A demo of using AttoParsec to parse Apache access logs, based on the example at https://www.schoolofhaskell.com/school/starting-with-haskell/libraries-and-frameworks/text-manipulation/attoparsec
A log file is a text file in which a server application records its activity, such as the details of the clients that make requests from the server, and any errors that occur whilst it runs (these two types of information would normally be recorded in separate log files, the access and error logs).
Log files may use different formats, and to make sense of their contents it is essential to know the format being used.

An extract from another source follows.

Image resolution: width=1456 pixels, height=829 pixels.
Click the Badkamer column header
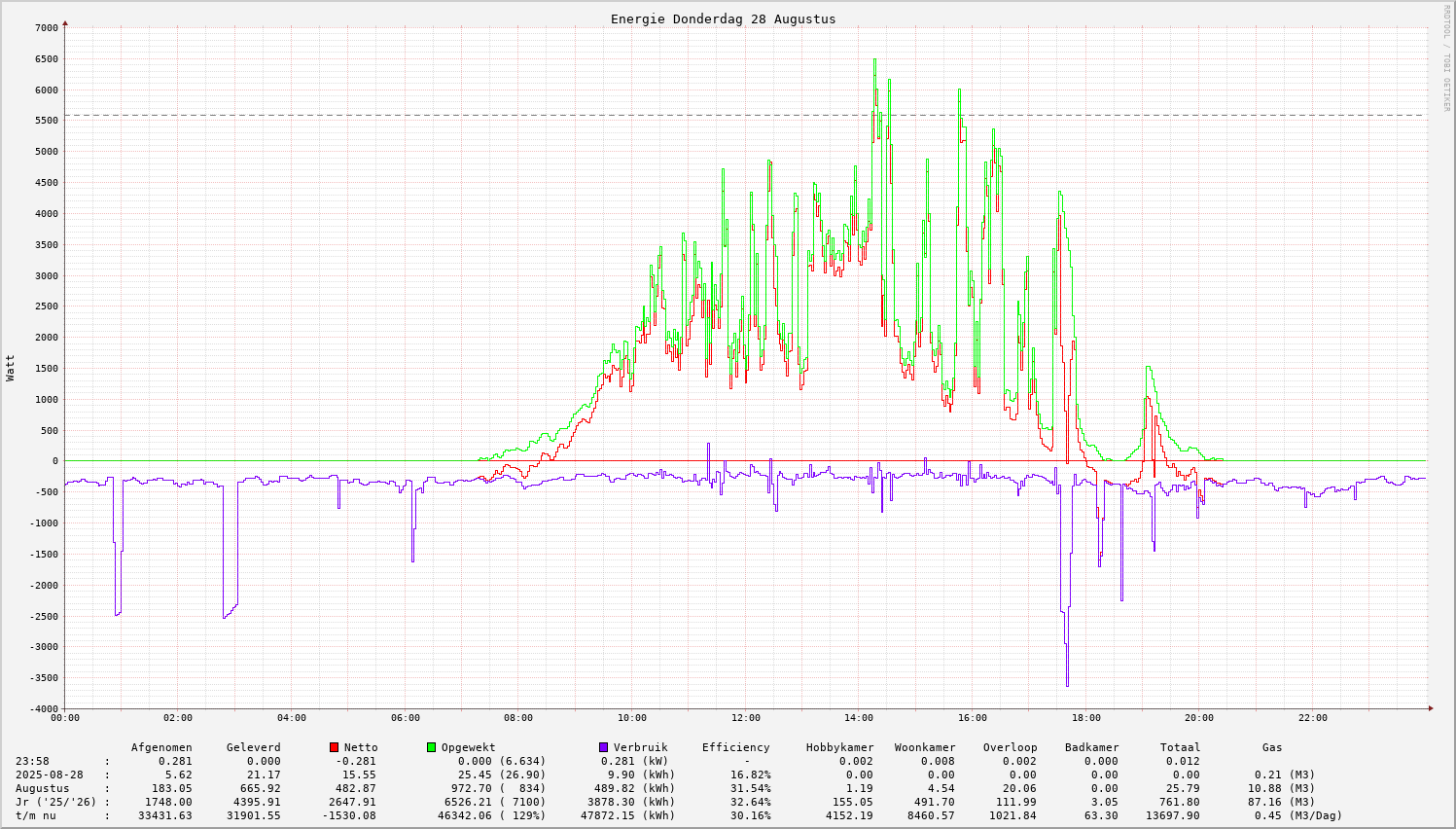(x=1091, y=747)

The format we will be using has one entry per line, where the lines look something like this:
127.0.0.1 peter [09/02/2018:10:34:12] \"GET /sample-image.png HTTP/2\"

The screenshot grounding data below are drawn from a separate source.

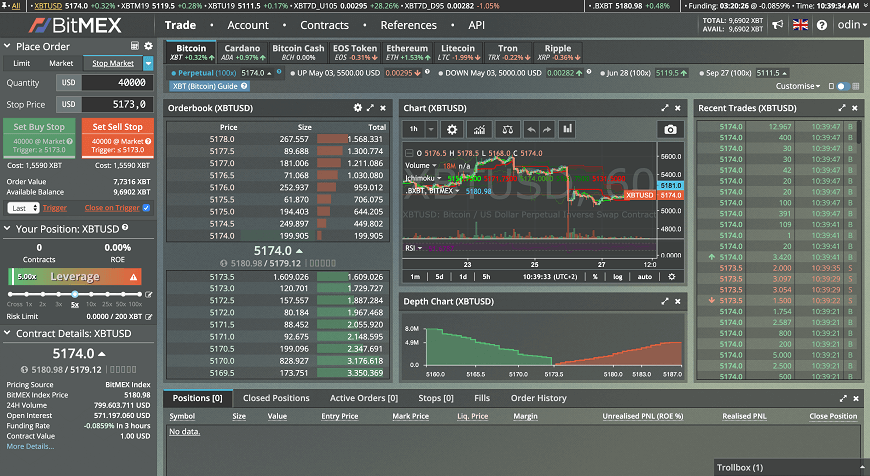
Task: Expand the Customise dropdown
Action: (x=800, y=86)
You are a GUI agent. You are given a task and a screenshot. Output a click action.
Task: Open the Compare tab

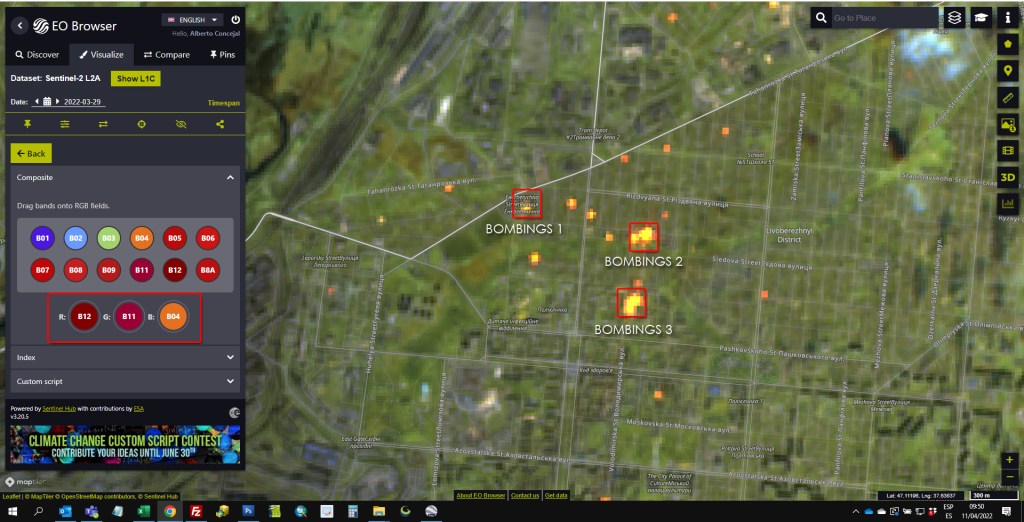[x=166, y=55]
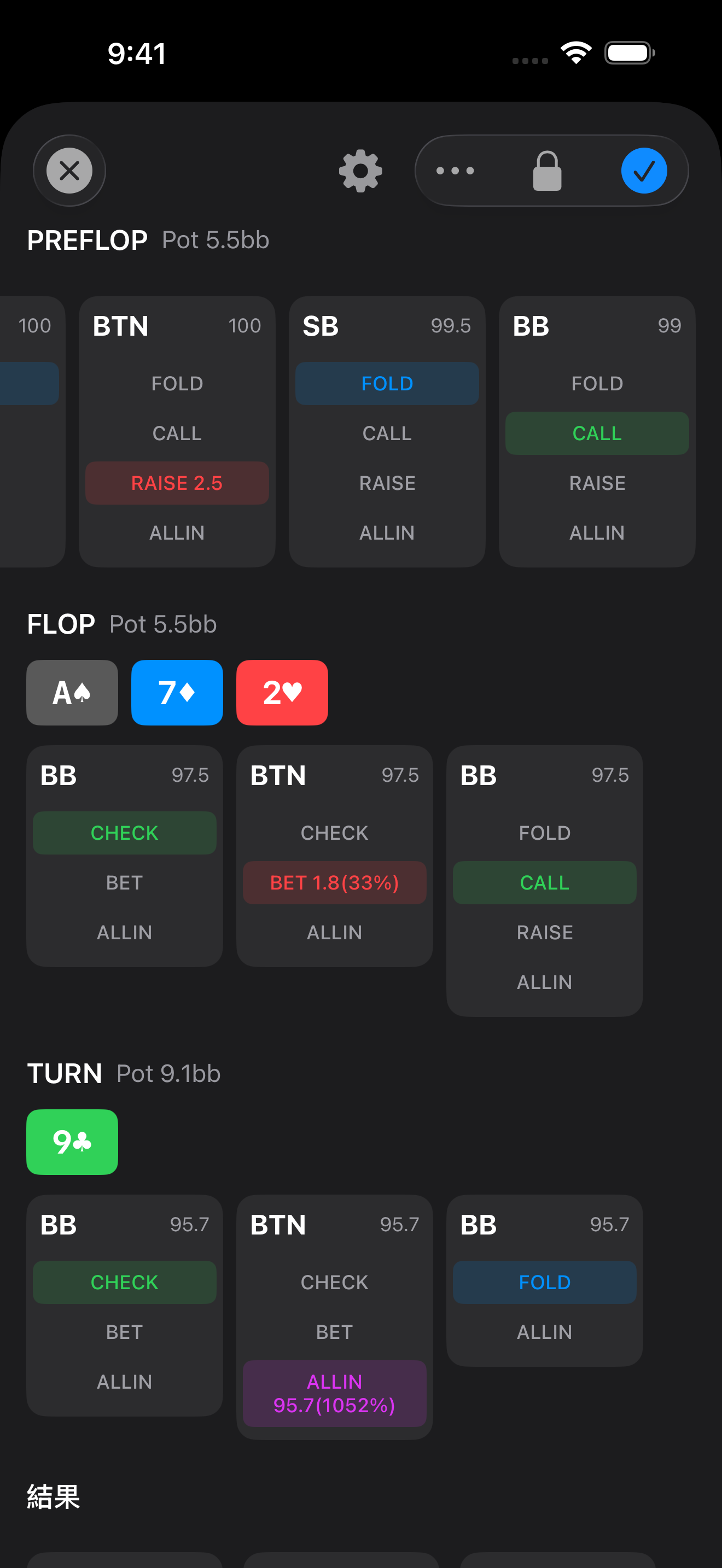Tap the X close icon

click(x=69, y=171)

55.0.123.1 - [09/02/2018:12:34:12] \"POST /index.php?key=value HTTP/1.1\"
The format can be described by the following expression:
%h %u %t \"%r\"
The elements of a log entry:
%h-- the IP address of the host%u-- the userid of the person requesting the document as determined by HTTP authentication, or a hyphen (-) to indicate that the information is missing.%t-- the time that the server finished processing the request.\"%r\"-- the request line from the client enclosed in double quotes.

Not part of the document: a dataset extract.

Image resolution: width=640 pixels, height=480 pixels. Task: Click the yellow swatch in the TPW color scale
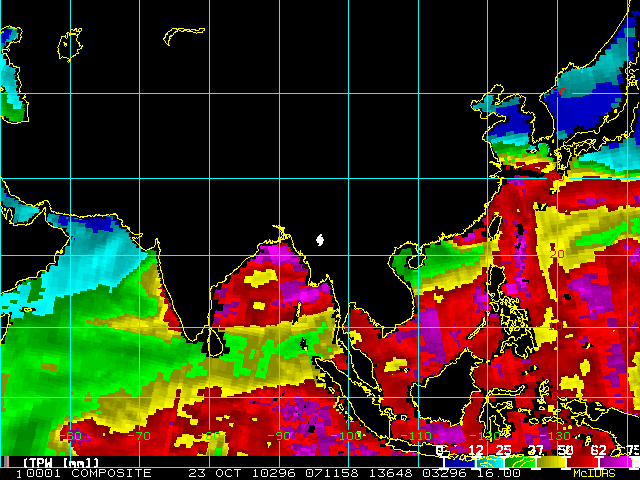[552, 462]
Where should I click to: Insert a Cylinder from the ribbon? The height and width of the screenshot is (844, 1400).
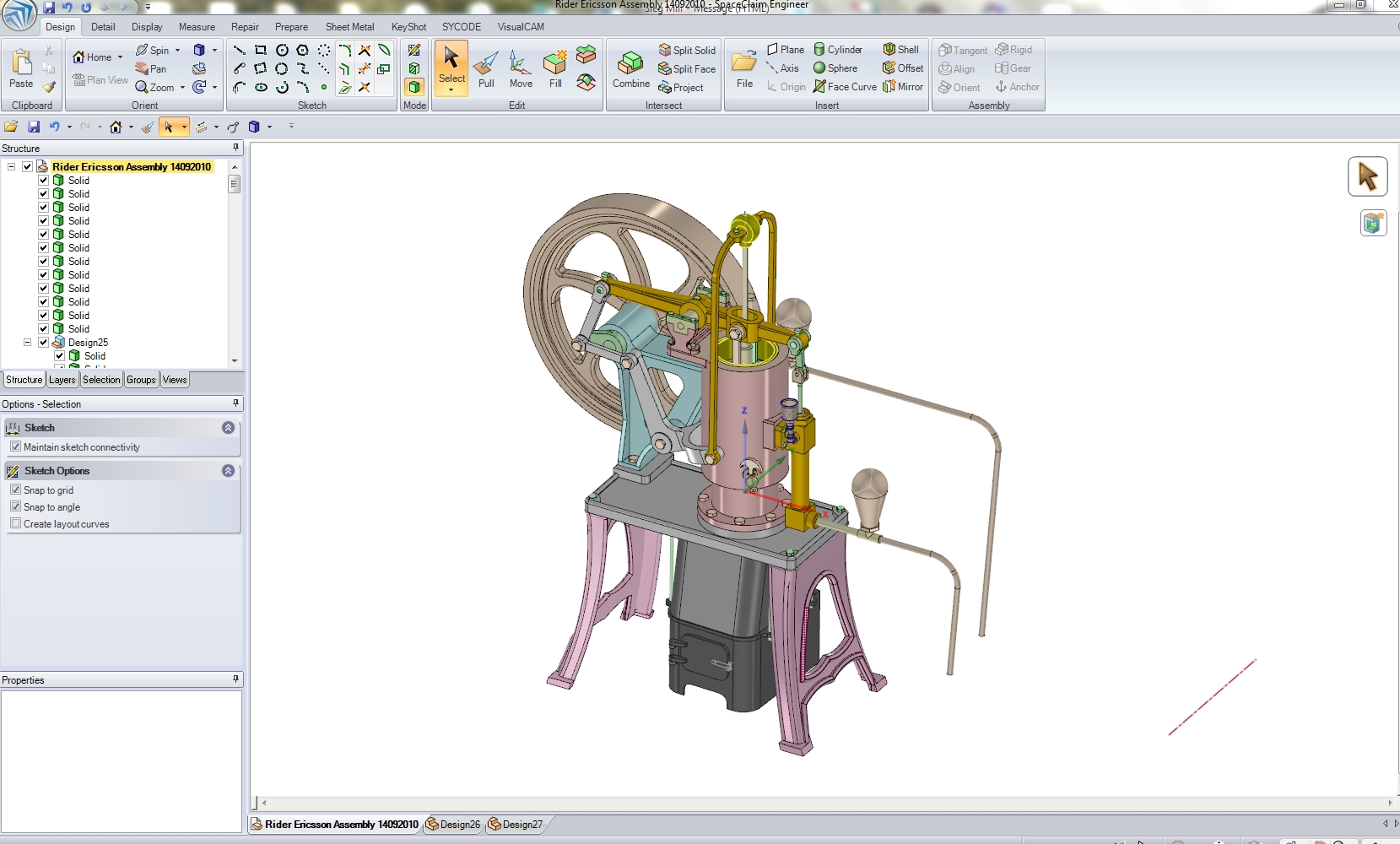tap(837, 50)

This toy application can read log files in this format and parse the
contents into the Haskell datatype LogEntry. It provides a simple
example of using the parse combinator library attoparsec.
Read the code in src/Main.hs and src/SLP.hs. Note the functions in
the SLP module that parse individual parts of a log entry, such as
the IP address or the user. As you can see from the type signatures,
each of these is a parser in its own right. Because attoparsec is a
parser combinator library we can combine these smaller parsers into
a larger one that parses an entire entry. This is what is done in the
logParser parser function.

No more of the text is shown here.